当然,在两人下地之前,我爸的过去在我这就结束了。或许接下来,他还会在送阚叔的路上继续讲,讲他寄人篱下的日子是如何熬过来的,以及后来又是怎么从那个叫哈达河的地方来到哈尔滨的。不过,无论如何也飘不进我的耳朵里了。

从朦胧地认识我爸的时候开始,我就没觉得他年轻,我妈也一样。这绝不是他们面相比较老的缘故,其他的孩子看父母也都是这样。在我们的眼里,父母们的起始基本人届中年,之后便在我们日益的成长中开始一天天变老……

转年,我家就搬到跃进街的一栋楼里。跃进街距我爸他们厂子和市区都更近一些,周围坐落了许多当时名声显赫的大企业。

搬家那天,我家全部家当装在一辆马车上,由一棕一白两匹马拉着。它们身形十分高大,屁股上分别烙有一串阿拉伯数字,据说曾是部队里的战马,到了和平年代,无需再到战场上冲锋陷阵了,就转业到了地方。那时,地方企业里多半都有马车,应该是汽车不够用,只能由马车补充。

我家的家当不多,一张一头沉的桌子和两个松木箱子以及一台缝纫机算是大件了,剩下的便是锅碗瓢盆一类的零碎,被一根长长的麻绳子结实地捆着。除了家当,车上还坐着我妈,怀里抱着包裹得严严实实的我弟弟。我也很想坐马车,可车上已没了空地儿,只好和我姐跟着马车走。

跃进街那栋楼的屋子并不比原来住的那间平房大,还是两家合厨。不过优势倒显而易见,可以享用上下水和暖气,拉屎撒尿也不用去外面臭烘烘的茅楼。

合厨的两家人彼此都称对方为对面屋。和我家住对面屋那家男的姓卢,比我爸小几岁,可我爸一直习惯叫他老卢,两口子都是转业军人。老卢是厂俱乐部主任,他老婆是厂卫生科化验室的。因为是双职工家庭,孩子也没有我家多,生活状况比我家要好一些。以至于刚刚搬过来的一段期间,我们全家人始终有一种低人一等的感觉。我妈更是如此,最初下厨房做饭总要和人家错开时间,目的是不愿看到自家案板和灶台间明显的落差。

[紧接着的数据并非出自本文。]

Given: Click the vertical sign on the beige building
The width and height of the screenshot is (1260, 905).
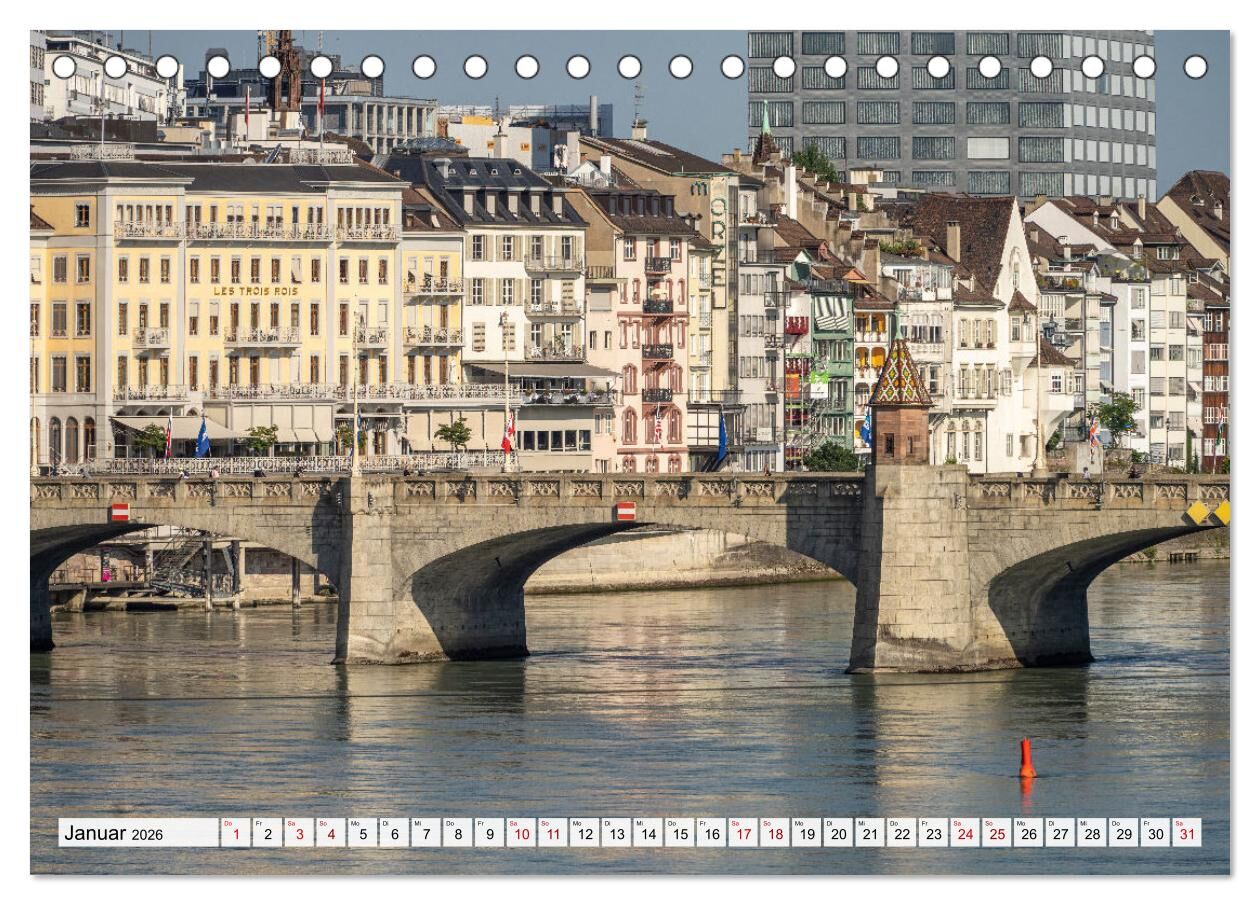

也就是搬到跃进街的那年,我上了学。按理,原本可以到楼后百米开外的那所学校,因为它曾是我爸他们厂的子弟校。没成想就在之前一年,厂子竟发生了变故,由一家分为两家,子弟校还划给了那一家。虽分了家,最初两边职工的子弟还是照收不误。但我爸他们这边觉得毕竟不是长久之计,就在距离跃进街近两公里的厂大门对面重新建了一所,是一趟像我家先前住的那种平房。这样,我就成了那个学校的第一批学生。

学校刚建立的时候,设施十分简陋,桌椅和板凳只是钉在木箱子上带毛刺的一块块六零板子。那些木箱子在别处根本见不到,它们原本是用来装炮弹的。因为,我爸他们厂子是一家归属国家兵器工业部,专门生产炮弹的兵工厂。这是一个秘密,只有厂子内部人知道。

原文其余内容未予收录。